Per quanto ci affanniamo con le parole a raccontare i fatti, ci sono immagini che sanno rendere l’idea meglio di mille parole. È quello che sta accadendo in Afghanistan in questi giorni.
Prima o poi nella vita, in ogni relazione di bene, bisogna che si arrivi alla maturità di un simile distacco: lasciare andare affinché la vita divenga possibile. Ma come per Mosè e come per i figli afghani, questo gesto non è la celebrazione di un distacco frutto di maturazione, ma un distacco traumatico frutto di violenza e sopruso. Nella nostra impotenza potremmo però diventare come Miriam e sentire la responsabilità di continuare a tenere lo sguardo su questi figli per vedere cosa ne sarà di loro, e cercare, come ella ha fatto, di trovare un modo affinché possa riaccadere un ricongiungimento necessario.

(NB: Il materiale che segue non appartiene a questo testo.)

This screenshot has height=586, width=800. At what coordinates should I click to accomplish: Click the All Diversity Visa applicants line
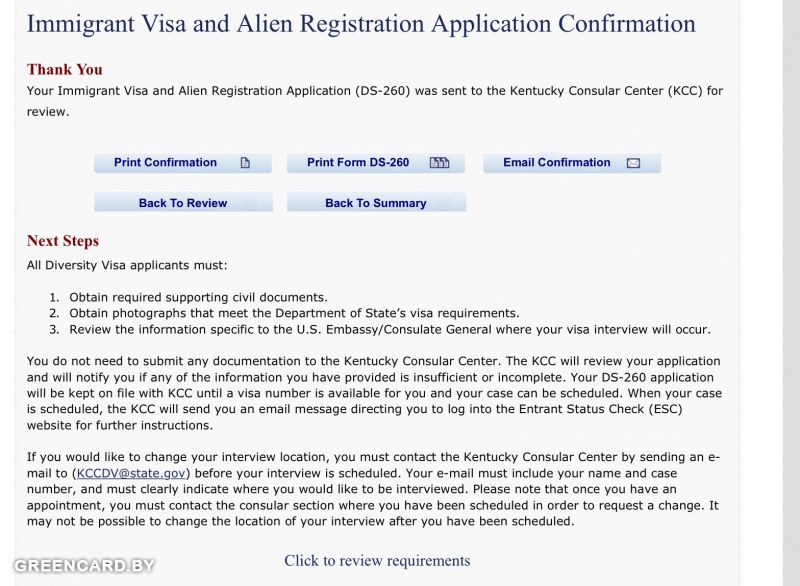tap(127, 266)
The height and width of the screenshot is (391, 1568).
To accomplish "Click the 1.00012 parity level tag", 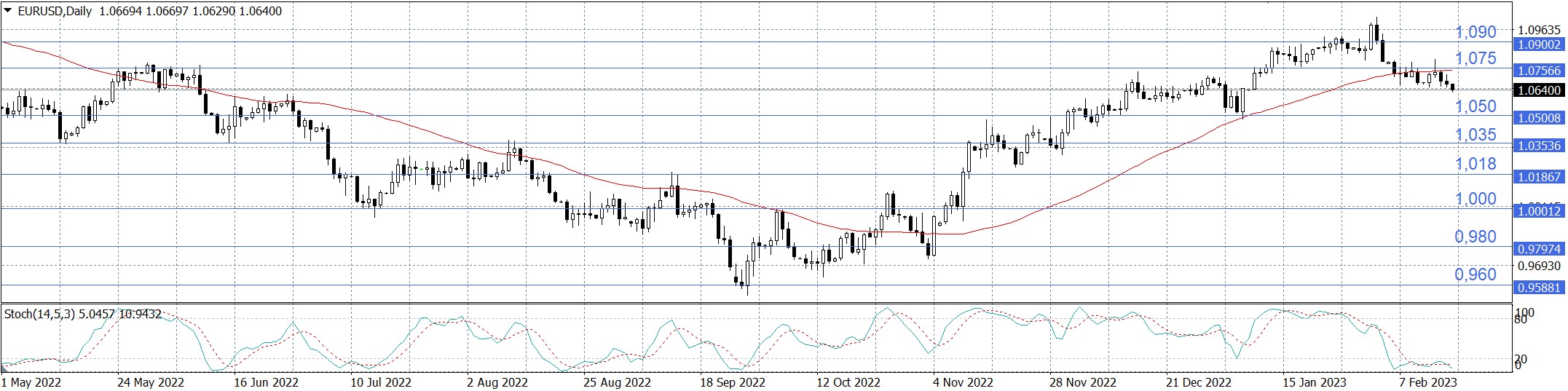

Qualcosa di simile è raccontato nel romanzo La strada di Cormac McCarthy. In un’atmosfera apocalittica un padre e un figlio tentano di salvarsi la vita mettendosi a fare un viaggio di cui sanno ben poco. Ma alla fine il padre non ce la fa, sente che è alla fine e spinge suo figlio a non arrendersi, a proseguire, ad andare avanti anche senza di lui: «L’uomo gli prese la mano, ansimando. Devi andare avanti, disse. Io non ce la faccio a venire con te. Ma tu devi continuare. (…) Questo momento doveva arrivare da tempo. E adesso è arrivato. Continua ad andare verso sud. Fa’ tutto come lo facevamo insieme. (…) Voglio restare con te. Non puoi. Ti prego. Non puoi, devi portare il fuoco. Non so come si fa. Sì che lo sai. È vero? Il fuoco, intendo. Sì che è vero. E dove sta? Io non lo so dove sta. Sì che lo sai. È dentro di te. Da sempre. Io lo vedo». Ancora una volta la storia ci mette davanti una tragedia. Abbiamo la responsabilità di non spegnere la speranza, di salvare il fuoco, di proteggere la vita specie quella dei più deboli, sapendo che dietro di loro c’è chi è disposto a sacrificarsi perché ciò accada. Il contrario del terrorismo è un amore così. Gesù stesso ci ha amati con un amore così.